▶ [TASK ITEM]: Nothing but the lines from the one with "At what coordinates" through the end of the material should be retyped, word for word and without pictures.

▶ [DATA PROVIDED]:
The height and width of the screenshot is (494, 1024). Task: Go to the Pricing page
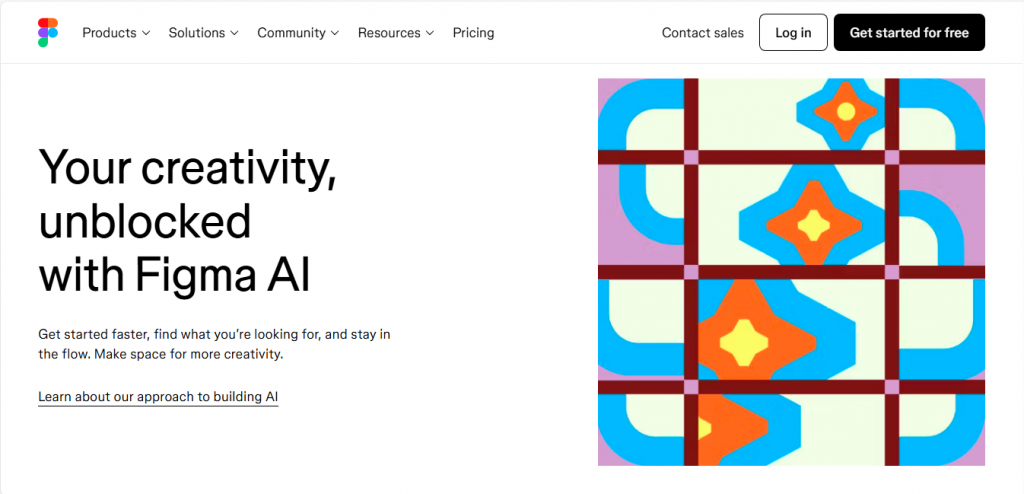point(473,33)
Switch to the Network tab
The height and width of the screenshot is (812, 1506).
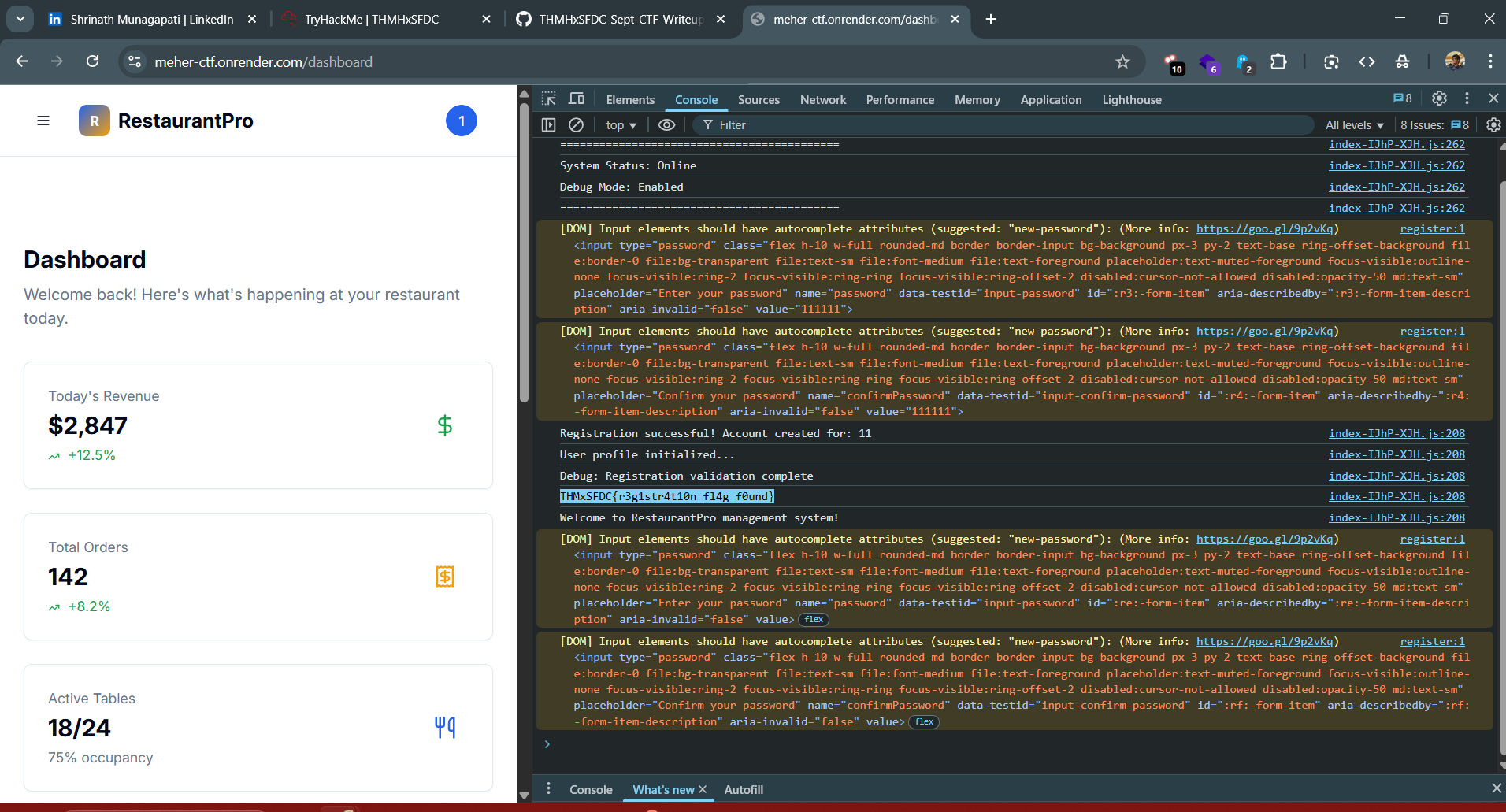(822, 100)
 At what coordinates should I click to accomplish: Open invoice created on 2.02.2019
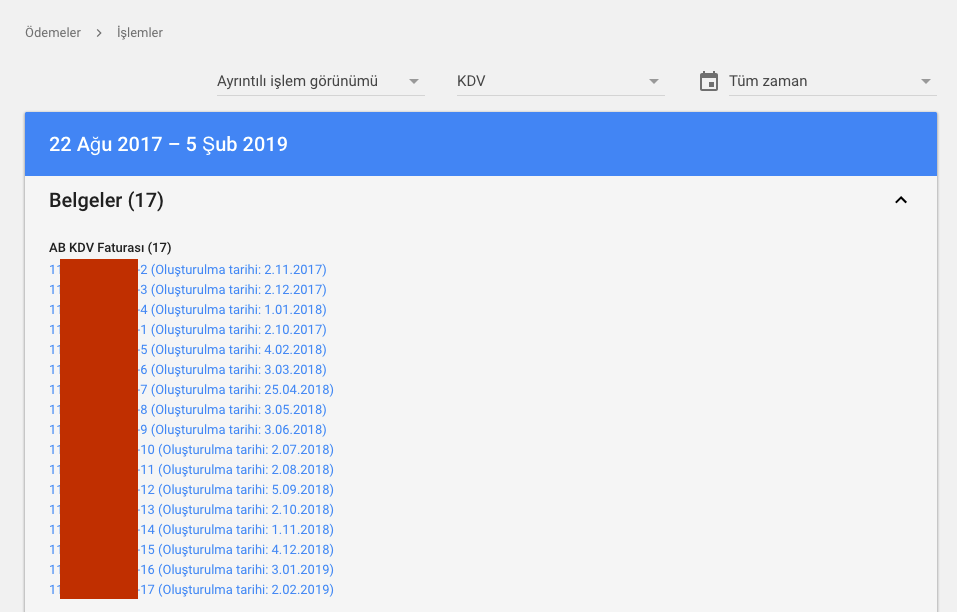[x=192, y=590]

▶ [YOUR RESPONSE]:
 At what coordinates should I click to accomplish: Open invoice created on 2.02.2019
[x=192, y=590]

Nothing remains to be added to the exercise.